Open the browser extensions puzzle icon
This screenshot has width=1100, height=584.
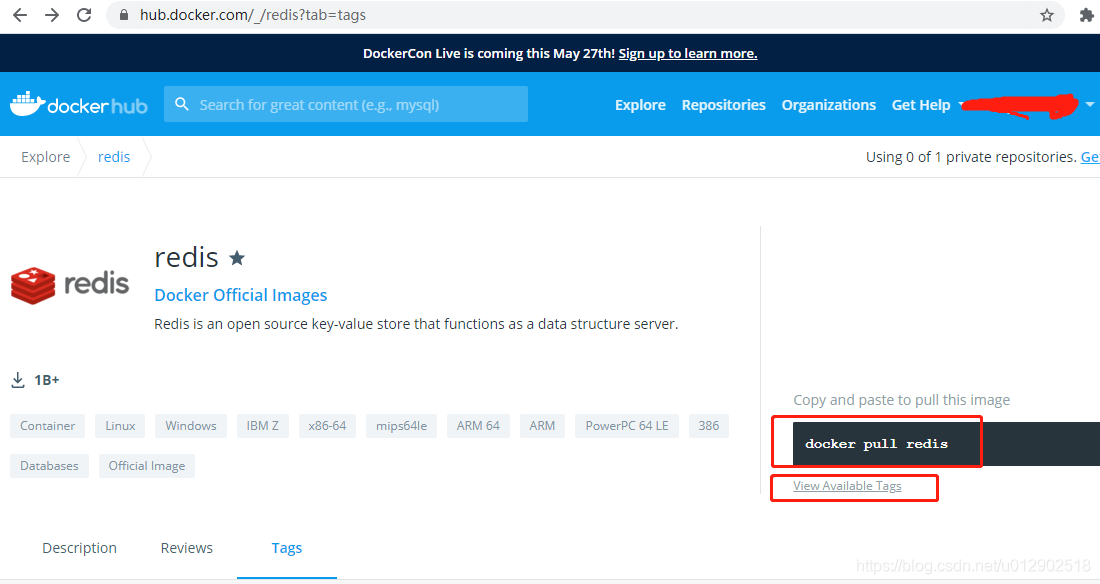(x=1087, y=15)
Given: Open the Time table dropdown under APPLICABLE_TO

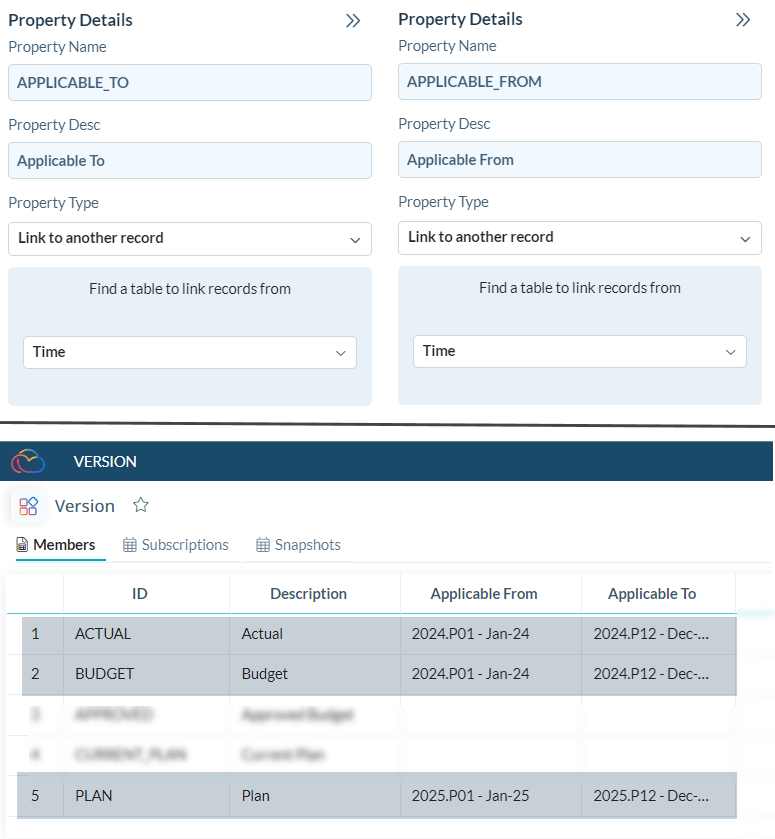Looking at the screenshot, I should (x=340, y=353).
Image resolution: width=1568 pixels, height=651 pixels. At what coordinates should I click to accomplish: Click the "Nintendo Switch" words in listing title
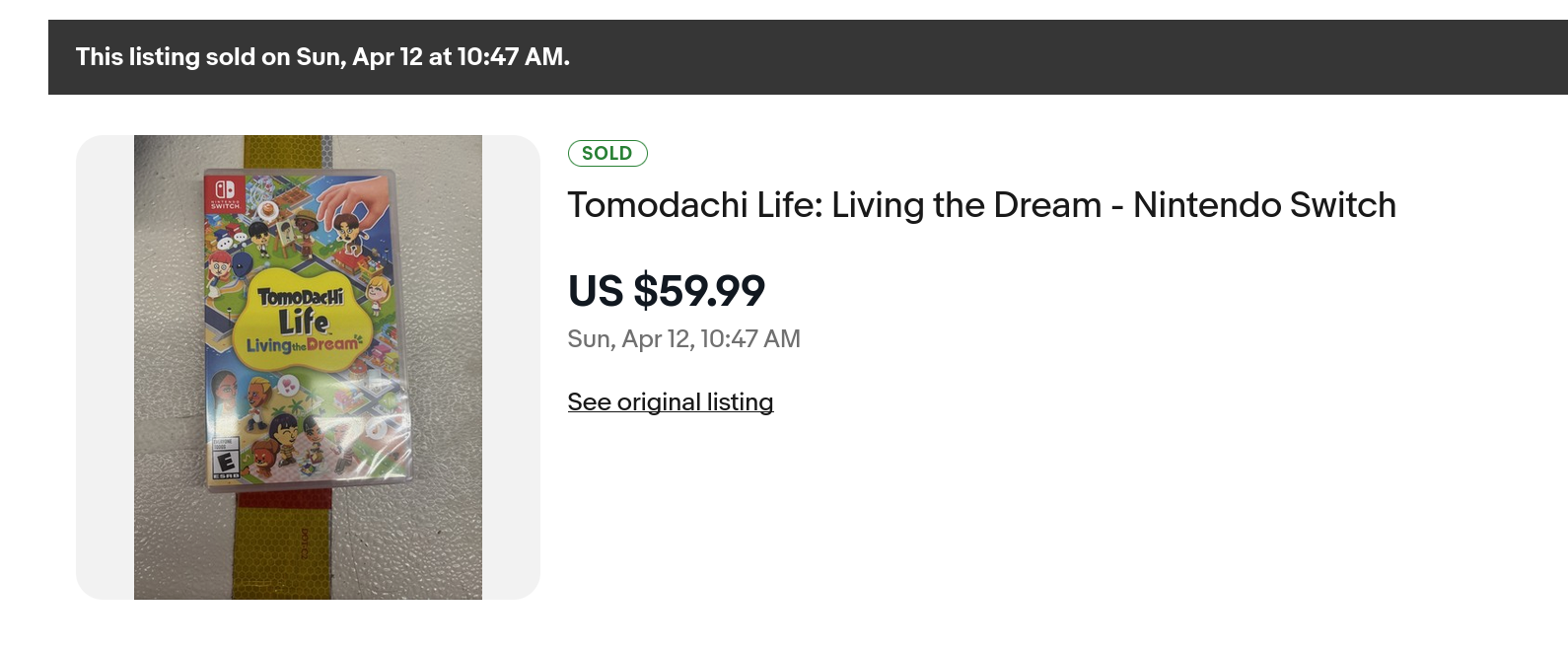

⁂

# [Task to complete]
Output the lines above in full and exactly. Leave out every picture.

# [Answer space]
Open the browser extensions puzzle icon
This screenshot has width=1100, height=584.
(x=1087, y=15)
Given: Open the Time table dropdown under APPLICABLE_TO

Looking at the screenshot, I should (x=340, y=353).
Image resolution: width=1568 pixels, height=651 pixels. At what coordinates should I click to accomplish: Click the "Nintendo Switch" words in listing title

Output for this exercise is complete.